陳舜臣 『チンギス・ハーンの一族』 集英社 全4巻 2000

要望にお応えしてまろまろごはん日記の中にスイーツ・カテゴリをつくった、まろまろ@自他共に認める甘党です(^_^)v

さてさて、『チンギス・ハーンの一族』陳舜臣著(集英社)全4巻2000。

1巻:「草原の覇者」
2巻:「中原を征く」
3巻:「滄海への道」
4巻:「斜陽万里」
・・・の四巻から成るチンギス・ハーンとその一族の興亡史。
テムジンがチンギス・ハーンと名乗って他国の記録に登場する前後から、フビライ・ハーンの死までを中心にえがいている。

歴史小説だけど、物語性より淡々とした記述の方が多い。
たとえばチンギス・ハーンの物語では必ず出てくる、長男ジョチ(ジュチ)の出生をめぐる話があっさりとしていた。
これはチンギス・ハーンの正妻ボルテが妊娠した時期とメルキト部に奪われていた時期がかぶるため、
長男ジョチは自分の子供ではないかもしれないとチンギス・ハーンが生涯悩み続けるという話で、
井上靖の『蒼き狼』ではこの点が物語の根幹部分になっている。

◆ **やること**: 出典の「要望にお応えしてまろまろごは」から「歴史小説だけど、物語性より淡々とした記述の方が多い。」までを、一字一句変えずに書き写してください。

◆ **データ**:
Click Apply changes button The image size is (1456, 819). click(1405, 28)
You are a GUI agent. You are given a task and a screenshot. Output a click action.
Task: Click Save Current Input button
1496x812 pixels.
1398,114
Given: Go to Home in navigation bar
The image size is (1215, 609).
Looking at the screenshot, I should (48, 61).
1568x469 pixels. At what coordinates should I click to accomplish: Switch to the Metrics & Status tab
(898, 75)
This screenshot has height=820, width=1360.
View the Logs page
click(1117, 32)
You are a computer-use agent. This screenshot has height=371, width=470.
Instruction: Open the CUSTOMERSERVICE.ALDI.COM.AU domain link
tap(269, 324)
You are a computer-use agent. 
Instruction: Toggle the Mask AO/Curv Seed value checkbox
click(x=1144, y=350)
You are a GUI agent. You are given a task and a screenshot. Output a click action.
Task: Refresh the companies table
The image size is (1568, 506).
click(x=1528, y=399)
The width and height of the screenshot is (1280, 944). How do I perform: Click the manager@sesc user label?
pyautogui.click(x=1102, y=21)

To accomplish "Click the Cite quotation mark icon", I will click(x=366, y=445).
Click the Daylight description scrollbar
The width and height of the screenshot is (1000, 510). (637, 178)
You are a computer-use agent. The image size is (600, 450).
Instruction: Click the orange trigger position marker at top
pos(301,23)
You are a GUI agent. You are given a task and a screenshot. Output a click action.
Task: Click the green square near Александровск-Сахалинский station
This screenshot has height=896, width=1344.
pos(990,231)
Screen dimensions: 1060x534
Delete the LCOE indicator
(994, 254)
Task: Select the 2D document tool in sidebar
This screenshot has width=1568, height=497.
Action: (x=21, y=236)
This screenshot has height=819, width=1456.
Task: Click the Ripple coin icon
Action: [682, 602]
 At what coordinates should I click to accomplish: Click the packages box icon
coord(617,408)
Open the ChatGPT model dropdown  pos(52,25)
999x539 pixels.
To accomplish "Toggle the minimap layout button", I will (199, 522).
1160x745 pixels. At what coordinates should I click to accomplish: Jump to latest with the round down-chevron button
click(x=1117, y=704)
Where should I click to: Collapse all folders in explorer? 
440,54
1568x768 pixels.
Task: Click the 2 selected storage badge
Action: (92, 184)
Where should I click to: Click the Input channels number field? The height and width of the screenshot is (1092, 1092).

◆ **出力内容**:
要望にお応えしてまろまろごはん日記の中にスイーツ・カテゴリをつくった、まろまろ@自他共に認める甘党です(^_^)v

さてさて、『チンギス・ハーンの一族』陳舜臣著(集英社)全4巻2000。

1巻:「草原の覇者」
2巻:「中原を征く」
3巻:「滄海への道」
4巻:「斜陽万里」
・・・の四巻から成るチンギス・ハーンとその一族の興亡史。
テムジンがチンギス・ハーンと名乗って他国の記録に登場する前後から、フビライ・ハーンの死までを中心にえがいている。

歴史小説だけど、物語性より淡々とした記述の方が多い。